Missionary graves began to dot the hillsides of Sierra Leone, and by the early 1900s supporters of missions in West Africa began to question the wisdom of sending more workers. By 1907 there were more missionary graves than living missionaries in West Africa. Alliance founder A. B. Simpson gave the workers the opportunity to withdraw, but their vision was still alive.

At the Missionary Training Institute (now Nyack College, Nyack, N.Y.), students began to pray for the surviving work, and one by one, members of what was known as the African Band (later known as the African Prayer Band) volunteered to take the place of those Christian workers who had fallen. On the home front, the vision was restored, and the work pressed on. In spite of continued trials and tears, workers clung to the vision (_The Christian and Missionary Alliance Weekly_, January 15, 1910).

In 1921 at a field conference in Sierra Leone, a missionary placed his thumb on a map in the area in which missionary work had been concentrated. The vast area of the interior that could not even begin to be covered by his hand represented the rest of West Africa, yet unreached for Christ. The vision now included a line of “spiritual lighthouses” that reached all the way to Timbuktu.

Lost Opportunity

While pioneer Alliance missionaries in West Africa were pressing on to Timbuktu, dwellers of the nearby rain forests of the Ivory Coast were waiting for “the man with the Book.” Earlier, in 1912, a lay pastor from Liberia answered God’s call to evangelize those in the neighboring country. Traveling along the coast, thousands responded to his preaching, alarming the French government, which was afraid of a movement that might overthrow them. In 1916, the government expelled him. But before the preacher left, he was allowed to address his followers one more time, urging them to watch and wait for the “man with the Book,” who would come to teach them.

Walter Arnold, who went to the Ivory Coast in 1936, wrote, “What hunger for the gospel! They said they had waited for years for us to come. One with tears in his eyes said, ‘Why have you neglected us so long? Why have you not cared for us?’ For years they had waited for a teacher to come” (_Missionary Trials_ by W. G. Lewis, 1937).

In the June 21, 1989, issue of Alliance Life, Mabel Stadsklev told of a similar incident when her husband and a national pastor visited a village in the rain forest. An elderly man greeted him with the words, “You have come at last! Where have you been for these many years?” After two days and nights of teaching, Mr. Stadsklev prepared to leave. The old man asked, “Have you finished telling all of the stories?” The missionary regretfully said no but that he would return later to tell them more. The old man said, “I will be dead by then.”

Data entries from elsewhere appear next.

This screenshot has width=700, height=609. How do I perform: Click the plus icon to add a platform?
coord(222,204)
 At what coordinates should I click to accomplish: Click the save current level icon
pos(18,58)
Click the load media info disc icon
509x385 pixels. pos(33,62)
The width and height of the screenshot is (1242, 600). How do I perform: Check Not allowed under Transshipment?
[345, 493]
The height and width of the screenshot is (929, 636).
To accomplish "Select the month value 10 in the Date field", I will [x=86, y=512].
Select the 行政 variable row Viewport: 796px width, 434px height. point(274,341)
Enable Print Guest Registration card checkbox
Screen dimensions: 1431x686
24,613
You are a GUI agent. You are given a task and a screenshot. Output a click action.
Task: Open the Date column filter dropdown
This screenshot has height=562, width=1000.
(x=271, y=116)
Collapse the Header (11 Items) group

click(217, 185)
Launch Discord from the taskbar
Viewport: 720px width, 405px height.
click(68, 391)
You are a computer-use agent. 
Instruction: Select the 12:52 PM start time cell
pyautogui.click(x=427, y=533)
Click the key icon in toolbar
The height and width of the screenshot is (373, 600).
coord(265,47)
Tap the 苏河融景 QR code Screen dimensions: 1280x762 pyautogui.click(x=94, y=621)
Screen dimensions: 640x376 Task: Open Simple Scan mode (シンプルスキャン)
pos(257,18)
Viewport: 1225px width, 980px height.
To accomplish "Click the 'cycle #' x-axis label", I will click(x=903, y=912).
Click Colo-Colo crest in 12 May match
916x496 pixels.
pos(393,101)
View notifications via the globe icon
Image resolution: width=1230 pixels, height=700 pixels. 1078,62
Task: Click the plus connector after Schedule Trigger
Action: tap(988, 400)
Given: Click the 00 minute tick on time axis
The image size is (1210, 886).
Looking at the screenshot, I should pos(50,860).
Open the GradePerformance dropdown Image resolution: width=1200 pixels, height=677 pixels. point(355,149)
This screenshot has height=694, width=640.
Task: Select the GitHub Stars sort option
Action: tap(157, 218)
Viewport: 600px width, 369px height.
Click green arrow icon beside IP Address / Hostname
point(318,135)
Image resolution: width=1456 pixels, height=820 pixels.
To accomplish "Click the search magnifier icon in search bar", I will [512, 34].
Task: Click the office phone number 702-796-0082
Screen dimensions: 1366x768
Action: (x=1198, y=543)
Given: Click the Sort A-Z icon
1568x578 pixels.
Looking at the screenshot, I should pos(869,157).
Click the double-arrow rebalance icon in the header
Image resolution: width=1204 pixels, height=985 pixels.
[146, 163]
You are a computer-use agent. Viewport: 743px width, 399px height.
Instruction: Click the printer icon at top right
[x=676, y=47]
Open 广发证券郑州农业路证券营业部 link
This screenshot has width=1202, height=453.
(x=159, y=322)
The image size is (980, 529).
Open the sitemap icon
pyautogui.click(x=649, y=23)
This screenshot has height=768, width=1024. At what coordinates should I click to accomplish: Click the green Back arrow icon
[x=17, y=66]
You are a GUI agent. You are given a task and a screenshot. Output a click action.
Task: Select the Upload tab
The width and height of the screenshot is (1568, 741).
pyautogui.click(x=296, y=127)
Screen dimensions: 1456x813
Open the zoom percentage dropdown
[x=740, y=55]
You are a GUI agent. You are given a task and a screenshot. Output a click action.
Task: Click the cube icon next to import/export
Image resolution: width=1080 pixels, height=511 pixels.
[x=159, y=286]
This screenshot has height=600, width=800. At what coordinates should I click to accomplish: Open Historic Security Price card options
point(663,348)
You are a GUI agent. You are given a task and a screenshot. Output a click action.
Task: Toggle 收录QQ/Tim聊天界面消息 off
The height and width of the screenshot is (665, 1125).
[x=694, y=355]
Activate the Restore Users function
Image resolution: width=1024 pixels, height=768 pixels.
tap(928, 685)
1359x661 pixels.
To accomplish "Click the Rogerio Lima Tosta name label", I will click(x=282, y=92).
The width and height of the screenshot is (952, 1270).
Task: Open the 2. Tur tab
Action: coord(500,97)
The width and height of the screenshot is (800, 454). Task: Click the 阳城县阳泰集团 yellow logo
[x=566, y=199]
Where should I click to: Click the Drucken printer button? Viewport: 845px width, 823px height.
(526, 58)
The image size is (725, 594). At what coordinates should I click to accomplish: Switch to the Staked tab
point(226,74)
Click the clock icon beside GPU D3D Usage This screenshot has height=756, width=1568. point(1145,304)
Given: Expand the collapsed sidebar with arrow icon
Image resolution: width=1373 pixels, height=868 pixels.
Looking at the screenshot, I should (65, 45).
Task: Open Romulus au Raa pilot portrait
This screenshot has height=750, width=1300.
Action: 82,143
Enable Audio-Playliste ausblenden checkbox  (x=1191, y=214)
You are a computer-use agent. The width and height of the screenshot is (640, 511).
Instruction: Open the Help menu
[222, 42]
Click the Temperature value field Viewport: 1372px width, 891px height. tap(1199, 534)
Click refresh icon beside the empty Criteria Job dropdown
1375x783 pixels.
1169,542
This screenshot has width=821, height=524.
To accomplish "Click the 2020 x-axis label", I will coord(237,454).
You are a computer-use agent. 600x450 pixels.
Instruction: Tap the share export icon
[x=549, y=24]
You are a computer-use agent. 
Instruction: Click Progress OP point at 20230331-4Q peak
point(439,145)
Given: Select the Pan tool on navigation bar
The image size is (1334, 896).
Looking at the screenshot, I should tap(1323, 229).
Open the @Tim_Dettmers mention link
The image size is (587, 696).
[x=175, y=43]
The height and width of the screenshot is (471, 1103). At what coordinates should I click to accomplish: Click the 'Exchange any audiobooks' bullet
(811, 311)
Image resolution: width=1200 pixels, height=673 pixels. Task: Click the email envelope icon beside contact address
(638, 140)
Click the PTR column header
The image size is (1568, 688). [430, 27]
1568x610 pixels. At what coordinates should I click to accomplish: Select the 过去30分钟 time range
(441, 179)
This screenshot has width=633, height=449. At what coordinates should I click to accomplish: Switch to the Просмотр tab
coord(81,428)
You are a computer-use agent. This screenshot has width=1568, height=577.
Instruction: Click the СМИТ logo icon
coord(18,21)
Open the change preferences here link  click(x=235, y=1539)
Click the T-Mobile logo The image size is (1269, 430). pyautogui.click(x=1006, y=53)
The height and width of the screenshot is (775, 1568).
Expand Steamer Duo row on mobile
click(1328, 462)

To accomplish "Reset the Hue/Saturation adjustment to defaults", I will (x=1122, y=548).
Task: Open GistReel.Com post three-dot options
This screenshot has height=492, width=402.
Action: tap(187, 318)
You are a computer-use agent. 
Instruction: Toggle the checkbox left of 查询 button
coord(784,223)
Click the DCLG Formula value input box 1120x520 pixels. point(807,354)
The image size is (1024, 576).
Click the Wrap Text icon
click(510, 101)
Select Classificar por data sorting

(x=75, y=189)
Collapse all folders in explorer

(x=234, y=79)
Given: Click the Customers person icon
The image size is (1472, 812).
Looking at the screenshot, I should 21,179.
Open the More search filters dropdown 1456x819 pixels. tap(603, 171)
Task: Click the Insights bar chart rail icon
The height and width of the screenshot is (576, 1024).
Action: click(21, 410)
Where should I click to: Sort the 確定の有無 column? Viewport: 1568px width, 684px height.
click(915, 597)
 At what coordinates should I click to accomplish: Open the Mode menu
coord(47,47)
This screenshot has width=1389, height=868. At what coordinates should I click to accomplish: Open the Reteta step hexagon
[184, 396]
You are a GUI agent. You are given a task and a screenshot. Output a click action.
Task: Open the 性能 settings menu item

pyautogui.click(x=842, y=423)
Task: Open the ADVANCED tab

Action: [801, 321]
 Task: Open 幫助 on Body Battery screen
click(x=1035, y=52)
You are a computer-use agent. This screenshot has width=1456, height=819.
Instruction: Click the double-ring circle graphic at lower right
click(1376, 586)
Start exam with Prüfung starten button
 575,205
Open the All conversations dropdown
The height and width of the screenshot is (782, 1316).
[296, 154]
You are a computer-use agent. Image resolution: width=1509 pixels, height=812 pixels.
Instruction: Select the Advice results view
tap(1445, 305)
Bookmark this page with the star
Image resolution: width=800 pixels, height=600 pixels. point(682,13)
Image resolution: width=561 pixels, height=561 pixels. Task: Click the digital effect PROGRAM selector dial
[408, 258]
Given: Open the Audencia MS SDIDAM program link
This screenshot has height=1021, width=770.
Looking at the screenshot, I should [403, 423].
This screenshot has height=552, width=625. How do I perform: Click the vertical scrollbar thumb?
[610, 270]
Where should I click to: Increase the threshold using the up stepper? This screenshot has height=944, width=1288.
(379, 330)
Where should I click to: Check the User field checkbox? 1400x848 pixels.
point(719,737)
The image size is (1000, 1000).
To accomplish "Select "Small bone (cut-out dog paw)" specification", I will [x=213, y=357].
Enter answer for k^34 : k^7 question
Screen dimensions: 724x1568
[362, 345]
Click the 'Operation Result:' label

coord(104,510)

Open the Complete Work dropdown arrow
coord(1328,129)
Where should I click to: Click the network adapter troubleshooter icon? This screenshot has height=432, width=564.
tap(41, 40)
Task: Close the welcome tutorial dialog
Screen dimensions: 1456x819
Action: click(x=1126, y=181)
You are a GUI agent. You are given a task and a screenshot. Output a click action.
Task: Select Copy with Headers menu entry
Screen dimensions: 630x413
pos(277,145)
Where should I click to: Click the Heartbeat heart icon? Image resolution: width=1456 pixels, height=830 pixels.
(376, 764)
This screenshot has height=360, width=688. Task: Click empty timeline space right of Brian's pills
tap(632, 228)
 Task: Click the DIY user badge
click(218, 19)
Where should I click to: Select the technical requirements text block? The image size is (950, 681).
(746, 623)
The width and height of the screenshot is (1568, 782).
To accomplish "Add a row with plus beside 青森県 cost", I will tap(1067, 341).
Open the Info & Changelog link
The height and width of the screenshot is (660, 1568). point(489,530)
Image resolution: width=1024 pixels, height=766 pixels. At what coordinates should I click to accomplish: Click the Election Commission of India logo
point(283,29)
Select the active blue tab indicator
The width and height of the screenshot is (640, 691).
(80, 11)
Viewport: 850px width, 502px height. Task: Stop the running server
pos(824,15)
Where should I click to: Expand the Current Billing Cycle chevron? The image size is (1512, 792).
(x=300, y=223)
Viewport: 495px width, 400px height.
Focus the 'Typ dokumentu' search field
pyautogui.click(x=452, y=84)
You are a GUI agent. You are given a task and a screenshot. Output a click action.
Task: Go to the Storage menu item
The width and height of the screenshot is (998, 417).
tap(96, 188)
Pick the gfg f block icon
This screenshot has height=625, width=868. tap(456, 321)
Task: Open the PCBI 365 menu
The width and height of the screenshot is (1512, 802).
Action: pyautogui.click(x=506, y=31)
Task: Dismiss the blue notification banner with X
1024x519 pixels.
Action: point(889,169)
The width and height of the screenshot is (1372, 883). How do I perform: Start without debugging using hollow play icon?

He asked the missionary to go with him to a cemetery. He pointed to the graves one by one. “Where have you been for these many years?” he asked. “So many waited. So many have died. Where have you been?” When Mr. Stadsklev returned home, he buried his head in his hands and wept, repeating the words: “Where have you been? Where have you been? So many have died waiting to hear the story!”

The Job Is Not Done

As Joe Ost, a veteran missionary to the Ivory Coast, prepared to retire, he wrote about his yearning for the lost: “As I drove over that jungle road for the first time, I was surprised to see seven villages that I had never seen before. Did you ever see an unevangelized Baoule village basking in the light of the tropical moon? Did you ever know of the holy anointing and feel the urge to stay and tell them the story? I felt the old exciting thrill and the urge to stay longer. But we have to leave. I can go home and tell young people there is still a lifetime of challenge awaiting them in the Ivory Coast.”

Today our world needs to hear the message of Christ. Has your church taken advantage of every opportunity to respond to the lost? They are all around us.

“The day of the Lord will come like a thief in the night” (1 Thess. 5:2). Will Jesus find us praying, giving, going or sending and supporting His work? Or will we be absorbed in our own concerns, comfort, financial security and frantic pace of life?

It is time for the sleeping church to awaken and respond to the challenge. Let us recapture His vision as our own, making the most of every opportunity before it is too late. Do the words echo in your ears as they do in mine? So many waited. So many have died. Where have you been?